__EXERCISE BRIEF__. Please quote the material exactly, every line of it.

☆ ☆ ☆ ☆ ☆

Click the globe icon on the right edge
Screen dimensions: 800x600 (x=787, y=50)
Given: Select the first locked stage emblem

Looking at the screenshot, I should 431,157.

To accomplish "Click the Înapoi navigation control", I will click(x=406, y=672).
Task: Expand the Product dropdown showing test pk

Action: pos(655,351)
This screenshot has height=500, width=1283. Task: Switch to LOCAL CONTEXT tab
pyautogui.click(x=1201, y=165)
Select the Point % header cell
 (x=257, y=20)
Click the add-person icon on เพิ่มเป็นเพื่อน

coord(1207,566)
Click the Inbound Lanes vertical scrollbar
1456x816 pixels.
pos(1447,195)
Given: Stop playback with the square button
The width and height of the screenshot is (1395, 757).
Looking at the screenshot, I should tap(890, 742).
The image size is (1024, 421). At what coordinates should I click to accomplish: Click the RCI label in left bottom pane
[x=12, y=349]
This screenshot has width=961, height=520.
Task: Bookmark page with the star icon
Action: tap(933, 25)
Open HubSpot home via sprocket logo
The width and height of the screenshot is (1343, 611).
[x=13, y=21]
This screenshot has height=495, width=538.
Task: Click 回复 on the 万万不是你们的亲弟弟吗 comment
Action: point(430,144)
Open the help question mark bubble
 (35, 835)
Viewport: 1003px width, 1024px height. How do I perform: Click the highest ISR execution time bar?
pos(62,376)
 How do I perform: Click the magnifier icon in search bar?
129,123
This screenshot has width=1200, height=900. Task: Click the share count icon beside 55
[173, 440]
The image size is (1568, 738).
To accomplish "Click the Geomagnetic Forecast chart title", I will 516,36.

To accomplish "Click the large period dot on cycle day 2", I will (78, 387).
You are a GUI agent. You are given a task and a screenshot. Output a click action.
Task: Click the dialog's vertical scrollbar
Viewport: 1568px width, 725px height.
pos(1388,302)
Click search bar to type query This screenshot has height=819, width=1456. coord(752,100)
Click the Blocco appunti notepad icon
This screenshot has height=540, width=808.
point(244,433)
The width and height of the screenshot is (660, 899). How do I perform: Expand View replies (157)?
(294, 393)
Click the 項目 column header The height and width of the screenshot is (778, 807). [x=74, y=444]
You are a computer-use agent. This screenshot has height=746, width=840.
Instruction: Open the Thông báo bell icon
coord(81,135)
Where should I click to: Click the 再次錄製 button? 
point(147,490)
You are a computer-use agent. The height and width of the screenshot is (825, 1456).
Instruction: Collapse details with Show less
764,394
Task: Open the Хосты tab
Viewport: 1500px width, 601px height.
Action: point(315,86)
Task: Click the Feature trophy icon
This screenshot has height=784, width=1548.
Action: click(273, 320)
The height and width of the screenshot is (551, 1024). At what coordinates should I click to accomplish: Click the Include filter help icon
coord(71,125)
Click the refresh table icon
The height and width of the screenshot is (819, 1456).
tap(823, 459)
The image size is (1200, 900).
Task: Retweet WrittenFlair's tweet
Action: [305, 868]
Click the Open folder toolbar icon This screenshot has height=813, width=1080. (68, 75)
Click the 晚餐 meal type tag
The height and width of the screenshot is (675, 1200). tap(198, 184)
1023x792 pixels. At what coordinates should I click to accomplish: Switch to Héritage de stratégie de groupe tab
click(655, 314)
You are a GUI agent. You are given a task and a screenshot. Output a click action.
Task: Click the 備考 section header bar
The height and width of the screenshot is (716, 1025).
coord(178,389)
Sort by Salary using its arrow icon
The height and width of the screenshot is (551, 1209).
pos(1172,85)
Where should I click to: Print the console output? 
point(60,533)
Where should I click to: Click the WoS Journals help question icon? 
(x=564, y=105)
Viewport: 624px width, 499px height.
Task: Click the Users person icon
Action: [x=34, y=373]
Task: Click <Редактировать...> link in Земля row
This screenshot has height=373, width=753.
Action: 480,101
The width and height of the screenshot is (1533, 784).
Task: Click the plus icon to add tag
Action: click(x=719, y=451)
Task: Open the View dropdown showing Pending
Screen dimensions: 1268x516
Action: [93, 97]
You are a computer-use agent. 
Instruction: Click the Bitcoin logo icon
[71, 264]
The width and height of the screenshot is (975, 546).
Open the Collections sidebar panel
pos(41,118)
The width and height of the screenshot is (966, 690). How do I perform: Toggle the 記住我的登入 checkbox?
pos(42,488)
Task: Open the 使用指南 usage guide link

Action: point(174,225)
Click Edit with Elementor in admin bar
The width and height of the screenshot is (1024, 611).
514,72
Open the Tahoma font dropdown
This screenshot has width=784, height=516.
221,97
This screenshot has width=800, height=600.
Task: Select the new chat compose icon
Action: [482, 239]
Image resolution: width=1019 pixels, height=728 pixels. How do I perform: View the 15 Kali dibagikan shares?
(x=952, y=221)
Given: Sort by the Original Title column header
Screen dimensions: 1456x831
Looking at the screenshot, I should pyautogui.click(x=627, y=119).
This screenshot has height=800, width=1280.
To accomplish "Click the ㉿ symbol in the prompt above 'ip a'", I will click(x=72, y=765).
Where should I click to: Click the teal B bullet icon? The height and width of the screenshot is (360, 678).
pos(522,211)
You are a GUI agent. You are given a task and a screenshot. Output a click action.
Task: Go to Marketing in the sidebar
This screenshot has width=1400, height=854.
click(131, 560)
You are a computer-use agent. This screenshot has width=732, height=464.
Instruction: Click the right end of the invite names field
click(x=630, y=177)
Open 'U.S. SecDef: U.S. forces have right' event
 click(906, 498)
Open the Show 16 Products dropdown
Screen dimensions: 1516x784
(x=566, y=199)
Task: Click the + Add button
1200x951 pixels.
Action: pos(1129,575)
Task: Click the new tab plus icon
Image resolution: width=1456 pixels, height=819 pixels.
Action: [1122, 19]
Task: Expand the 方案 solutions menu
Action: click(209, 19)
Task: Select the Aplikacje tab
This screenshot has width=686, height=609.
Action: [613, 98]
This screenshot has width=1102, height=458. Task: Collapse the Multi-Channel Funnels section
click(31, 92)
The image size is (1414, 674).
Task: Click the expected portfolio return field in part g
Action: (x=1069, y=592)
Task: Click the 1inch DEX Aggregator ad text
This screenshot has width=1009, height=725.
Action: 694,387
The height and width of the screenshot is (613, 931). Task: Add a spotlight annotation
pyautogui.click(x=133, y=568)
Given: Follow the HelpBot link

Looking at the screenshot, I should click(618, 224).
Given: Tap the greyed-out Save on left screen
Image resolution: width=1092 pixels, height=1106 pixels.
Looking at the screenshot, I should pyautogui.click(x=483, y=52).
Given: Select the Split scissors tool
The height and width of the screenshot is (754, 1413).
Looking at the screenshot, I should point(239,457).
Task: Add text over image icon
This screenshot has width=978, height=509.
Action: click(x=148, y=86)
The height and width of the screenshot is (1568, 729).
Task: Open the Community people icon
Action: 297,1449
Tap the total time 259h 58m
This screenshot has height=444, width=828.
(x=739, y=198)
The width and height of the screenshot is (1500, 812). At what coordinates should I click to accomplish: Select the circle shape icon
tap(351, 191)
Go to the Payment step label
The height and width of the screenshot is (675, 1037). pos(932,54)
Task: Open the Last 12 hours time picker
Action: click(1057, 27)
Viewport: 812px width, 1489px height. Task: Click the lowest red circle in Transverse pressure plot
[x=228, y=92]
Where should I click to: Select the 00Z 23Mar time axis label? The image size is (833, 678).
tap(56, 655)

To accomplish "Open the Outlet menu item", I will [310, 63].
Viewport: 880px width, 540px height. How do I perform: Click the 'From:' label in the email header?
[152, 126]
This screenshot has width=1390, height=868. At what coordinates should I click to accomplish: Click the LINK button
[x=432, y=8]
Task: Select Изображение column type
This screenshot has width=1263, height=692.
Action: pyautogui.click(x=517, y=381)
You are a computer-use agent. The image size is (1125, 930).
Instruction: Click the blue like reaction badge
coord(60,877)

☆ ☆ ☆ ☆ ☆

__TASK SOLUTION__.
Click the globe icon on the right edge
Screen dimensions: 800x600 (x=787, y=50)
Given: Select the first locked stage emblem

Looking at the screenshot, I should 431,157.

To accomplish "Click the Înapoi navigation control", I will click(x=406, y=672).
Task: Expand the Product dropdown showing test pk

Action: pos(655,351)
This screenshot has height=500, width=1283. Task: Switch to LOCAL CONTEXT tab
pyautogui.click(x=1201, y=165)
Select the Point % header cell
 (x=257, y=20)
Click the add-person icon on เพิ่มเป็นเพื่อน

coord(1207,566)
Click the Inbound Lanes vertical scrollbar
1456x816 pixels.
pos(1447,195)
Given: Stop playback with the square button
The width and height of the screenshot is (1395, 757).
Looking at the screenshot, I should tap(890, 742).
The image size is (1024, 421). At what coordinates should I click to accomplish: Click the RCI label in left bottom pane
[x=12, y=349]
This screenshot has width=961, height=520.
Task: Bookmark page with the star icon
Action: tap(933, 25)
Open HubSpot home via sprocket logo
The width and height of the screenshot is (1343, 611).
[x=13, y=21]
This screenshot has height=495, width=538.
Task: Click 回复 on the 万万不是你们的亲弟弟吗 comment
Action: point(430,144)
Open the help question mark bubble
 (35, 835)
Viewport: 1003px width, 1024px height. How do I perform: Click the highest ISR execution time bar?
pos(62,376)
 How do I perform: Click the magnifier icon in search bar?
129,123
This screenshot has width=1200, height=900. Task: Click the share count icon beside 55
[173, 440]
The image size is (1568, 738).
To accomplish "Click the Geomagnetic Forecast chart title", I will 516,36.

To accomplish "Click the large period dot on cycle day 2", I will (78, 387).
You are a GUI agent. You are given a task and a screenshot. Output a click action.
Task: Click the dialog's vertical scrollbar
Viewport: 1568px width, 725px height.
pos(1388,302)
Click search bar to type query This screenshot has height=819, width=1456. coord(752,100)
Click the Blocco appunti notepad icon
This screenshot has height=540, width=808.
point(244,433)
The width and height of the screenshot is (660, 899). How do I perform: Expand View replies (157)?
(294, 393)
Click the 項目 column header The height and width of the screenshot is (778, 807). [x=74, y=444]
You are a computer-use agent. This screenshot has height=746, width=840.
Instruction: Open the Thông báo bell icon
coord(81,135)
Where should I click to: Click the 再次錄製 button? 
point(147,490)
You are a computer-use agent. The height and width of the screenshot is (825, 1456).
Instruction: Collapse details with Show less
764,394
Task: Open the Хосты tab
Viewport: 1500px width, 601px height.
Action: point(315,86)
Task: Click the Feature trophy icon
This screenshot has height=784, width=1548.
Action: click(273, 320)
The height and width of the screenshot is (551, 1024). At what coordinates should I click to accomplish: Click the Include filter help icon
coord(71,125)
Click the refresh table icon
The height and width of the screenshot is (819, 1456).
tap(823, 459)
The image size is (1200, 900).
Task: Retweet WrittenFlair's tweet
Action: [305, 868]
Click the Open folder toolbar icon This screenshot has height=813, width=1080. (68, 75)
Click the 晚餐 meal type tag
The height and width of the screenshot is (675, 1200). tap(198, 184)
1023x792 pixels. At what coordinates should I click to accomplish: Switch to Héritage de stratégie de groupe tab
click(655, 314)
You are a GUI agent. You are given a task and a screenshot. Output a click action.
Task: Click the 備考 section header bar
The height and width of the screenshot is (716, 1025).
coord(178,389)
Sort by Salary using its arrow icon
The height and width of the screenshot is (551, 1209).
pos(1172,85)
Where should I click to: Print the console output? 
point(60,533)
Where should I click to: Click the WoS Journals help question icon? 
(x=564, y=105)
Viewport: 624px width, 499px height.
Task: Click the Users person icon
Action: [x=34, y=373]
Task: Click <Редактировать...> link in Земля row
This screenshot has height=373, width=753.
Action: 480,101
The width and height of the screenshot is (1533, 784).
Task: Click the plus icon to add tag
Action: click(x=719, y=451)
Task: Open the View dropdown showing Pending
Screen dimensions: 1268x516
Action: [93, 97]
You are a computer-use agent. 
Instruction: Click the Bitcoin logo icon
[71, 264]
The width and height of the screenshot is (975, 546).
Open the Collections sidebar panel
pos(41,118)
The width and height of the screenshot is (966, 690). How do I perform: Toggle the 記住我的登入 checkbox?
pos(42,488)
Task: Open the 使用指南 usage guide link

Action: point(174,225)
Click Edit with Elementor in admin bar
The width and height of the screenshot is (1024, 611).
514,72
Open the Tahoma font dropdown
This screenshot has width=784, height=516.
221,97
This screenshot has width=800, height=600.
Task: Select the new chat compose icon
Action: [482, 239]
Image resolution: width=1019 pixels, height=728 pixels. How do I perform: View the 15 Kali dibagikan shares?
(x=952, y=221)
Given: Sort by the Original Title column header
Screen dimensions: 1456x831
Looking at the screenshot, I should pyautogui.click(x=627, y=119).
This screenshot has height=800, width=1280.
To accomplish "Click the ㉿ symbol in the prompt above 'ip a'", I will click(x=72, y=765).
Where should I click to: Click the teal B bullet icon? The height and width of the screenshot is (360, 678).
pos(522,211)
You are a GUI agent. You are given a task and a screenshot. Output a click action.
Task: Go to Marketing in the sidebar
This screenshot has width=1400, height=854.
click(131, 560)
You are a computer-use agent. This screenshot has width=732, height=464.
Instruction: Click the right end of the invite names field
click(x=630, y=177)
Open 'U.S. SecDef: U.S. forces have right' event
 click(906, 498)
Open the Show 16 Products dropdown
Screen dimensions: 1516x784
(x=566, y=199)
Task: Click the + Add button
1200x951 pixels.
Action: pos(1129,575)
Task: Click the new tab plus icon
Image resolution: width=1456 pixels, height=819 pixels.
Action: [1122, 19]
Task: Expand the 方案 solutions menu
Action: click(209, 19)
Task: Select the Aplikacje tab
This screenshot has width=686, height=609.
Action: [613, 98]
This screenshot has width=1102, height=458. Task: Collapse the Multi-Channel Funnels section
click(31, 92)
The image size is (1414, 674).
Task: Click the expected portfolio return field in part g
Action: (x=1069, y=592)
Task: Click the 1inch DEX Aggregator ad text
This screenshot has width=1009, height=725.
Action: 694,387
The height and width of the screenshot is (613, 931). Task: Add a spotlight annotation
pyautogui.click(x=133, y=568)
Given: Follow the HelpBot link

Looking at the screenshot, I should click(618, 224).
Given: Tap the greyed-out Save on left screen
Image resolution: width=1092 pixels, height=1106 pixels.
Looking at the screenshot, I should pyautogui.click(x=483, y=52).
Given: Select the Split scissors tool
The height and width of the screenshot is (754, 1413).
Looking at the screenshot, I should point(239,457).
Task: Add text over image icon
This screenshot has width=978, height=509.
Action: click(x=148, y=86)
The height and width of the screenshot is (1568, 729).
Task: Open the Community people icon
Action: 297,1449
Tap the total time 259h 58m
This screenshot has height=444, width=828.
(x=739, y=198)
The width and height of the screenshot is (1500, 812). At what coordinates should I click to accomplish: Select the circle shape icon
tap(351, 191)
Go to the Payment step label
The height and width of the screenshot is (675, 1037). pos(932,54)
Task: Open the Last 12 hours time picker
Action: click(1057, 27)
Viewport: 812px width, 1489px height. Task: Click the lowest red circle in Transverse pressure plot
[x=228, y=92]
Where should I click to: Select the 00Z 23Mar time axis label? The image size is (833, 678).
tap(56, 655)

To accomplish "Open the Outlet menu item", I will [310, 63].
Viewport: 880px width, 540px height. How do I perform: Click the 'From:' label in the email header?
[152, 126]
This screenshot has width=1390, height=868. At what coordinates should I click to accomplish: Click the LINK button
[x=432, y=8]
Task: Select Изображение column type
This screenshot has width=1263, height=692.
Action: pyautogui.click(x=517, y=381)
You are a computer-use agent. The image size is (1125, 930).
Instruction: Click the blue like reaction badge
coord(60,877)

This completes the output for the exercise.